__Work order__. From the line with "Where should I click to: Click Safari's" through the line with "This screenshot has width=1131, height=678.", inclusive, return each line of the data below exactly and leave the rest out.

__Records from a data collection__.
-=-=-=-=-

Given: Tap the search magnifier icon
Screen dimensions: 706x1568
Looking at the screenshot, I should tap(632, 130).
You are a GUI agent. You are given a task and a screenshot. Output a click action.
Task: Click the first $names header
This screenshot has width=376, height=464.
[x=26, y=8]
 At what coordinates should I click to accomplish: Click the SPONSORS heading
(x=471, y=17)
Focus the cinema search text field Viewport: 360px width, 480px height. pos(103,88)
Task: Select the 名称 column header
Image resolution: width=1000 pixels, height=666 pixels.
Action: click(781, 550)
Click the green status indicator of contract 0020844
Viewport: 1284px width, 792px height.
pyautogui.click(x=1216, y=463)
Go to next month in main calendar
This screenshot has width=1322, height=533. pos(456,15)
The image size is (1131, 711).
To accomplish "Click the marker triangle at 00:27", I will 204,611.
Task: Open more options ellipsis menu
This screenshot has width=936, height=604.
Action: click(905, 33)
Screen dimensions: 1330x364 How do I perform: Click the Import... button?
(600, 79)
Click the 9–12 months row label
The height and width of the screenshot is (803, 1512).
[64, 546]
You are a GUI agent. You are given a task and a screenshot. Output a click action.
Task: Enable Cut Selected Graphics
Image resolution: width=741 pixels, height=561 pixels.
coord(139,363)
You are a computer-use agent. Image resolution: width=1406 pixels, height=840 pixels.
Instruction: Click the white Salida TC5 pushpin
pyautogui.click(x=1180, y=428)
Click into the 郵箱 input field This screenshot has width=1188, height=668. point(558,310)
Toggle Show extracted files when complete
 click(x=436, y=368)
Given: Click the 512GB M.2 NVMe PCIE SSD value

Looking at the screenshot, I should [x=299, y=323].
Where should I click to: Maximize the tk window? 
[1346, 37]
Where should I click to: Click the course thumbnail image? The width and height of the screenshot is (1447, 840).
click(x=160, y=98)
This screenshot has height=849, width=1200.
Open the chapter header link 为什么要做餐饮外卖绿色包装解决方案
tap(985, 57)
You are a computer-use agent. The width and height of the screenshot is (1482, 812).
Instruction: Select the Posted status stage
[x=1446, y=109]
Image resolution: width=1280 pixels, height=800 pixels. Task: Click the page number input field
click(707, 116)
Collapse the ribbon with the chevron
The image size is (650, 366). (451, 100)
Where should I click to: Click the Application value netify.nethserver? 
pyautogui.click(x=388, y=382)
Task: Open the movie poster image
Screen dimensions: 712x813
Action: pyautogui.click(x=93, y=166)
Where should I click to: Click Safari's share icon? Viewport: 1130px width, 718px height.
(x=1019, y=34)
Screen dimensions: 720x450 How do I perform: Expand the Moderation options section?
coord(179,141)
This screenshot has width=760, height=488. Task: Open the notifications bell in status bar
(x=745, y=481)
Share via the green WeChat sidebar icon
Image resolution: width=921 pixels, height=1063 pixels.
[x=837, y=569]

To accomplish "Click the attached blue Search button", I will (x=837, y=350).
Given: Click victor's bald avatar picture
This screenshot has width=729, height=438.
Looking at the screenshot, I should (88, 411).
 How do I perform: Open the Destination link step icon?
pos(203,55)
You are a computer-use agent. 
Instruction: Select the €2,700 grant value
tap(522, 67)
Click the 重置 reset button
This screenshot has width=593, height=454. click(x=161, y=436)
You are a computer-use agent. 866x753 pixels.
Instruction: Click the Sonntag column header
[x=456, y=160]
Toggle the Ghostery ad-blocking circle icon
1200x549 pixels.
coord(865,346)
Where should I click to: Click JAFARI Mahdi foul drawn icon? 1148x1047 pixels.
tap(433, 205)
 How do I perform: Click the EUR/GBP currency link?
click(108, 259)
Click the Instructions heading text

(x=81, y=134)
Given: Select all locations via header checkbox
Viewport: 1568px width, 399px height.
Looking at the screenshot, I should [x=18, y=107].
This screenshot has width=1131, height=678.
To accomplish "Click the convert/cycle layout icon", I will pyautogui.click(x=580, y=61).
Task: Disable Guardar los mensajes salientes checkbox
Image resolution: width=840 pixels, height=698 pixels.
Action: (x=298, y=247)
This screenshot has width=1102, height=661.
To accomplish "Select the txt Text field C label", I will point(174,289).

-=-=-=-=-

__Task response__.
Where should I click to: Click Safari's share icon? Viewport: 1130px width, 718px height.
(x=1019, y=34)
Screen dimensions: 720x450 How do I perform: Expand the Moderation options section?
coord(179,141)
This screenshot has width=760, height=488. Task: Open the notifications bell in status bar
(x=745, y=481)
Share via the green WeChat sidebar icon
Image resolution: width=921 pixels, height=1063 pixels.
[x=837, y=569]

To accomplish "Click the attached blue Search button", I will (x=837, y=350).
Given: Click victor's bald avatar picture
This screenshot has width=729, height=438.
Looking at the screenshot, I should (88, 411).
 How do I perform: Open the Destination link step icon?
pos(203,55)
You are a computer-use agent. 
Instruction: Select the €2,700 grant value
tap(522, 67)
Click the 重置 reset button
This screenshot has width=593, height=454. click(x=161, y=436)
You are a computer-use agent. 866x753 pixels.
Instruction: Click the Sonntag column header
[x=456, y=160]
Toggle the Ghostery ad-blocking circle icon
1200x549 pixels.
coord(865,346)
Where should I click to: Click JAFARI Mahdi foul drawn icon? 1148x1047 pixels.
tap(433, 205)
 How do I perform: Click the EUR/GBP currency link?
click(108, 259)
Click the Instructions heading text

(x=81, y=134)
Given: Select all locations via header checkbox
Viewport: 1568px width, 399px height.
Looking at the screenshot, I should [x=18, y=107].
This screenshot has width=1131, height=678.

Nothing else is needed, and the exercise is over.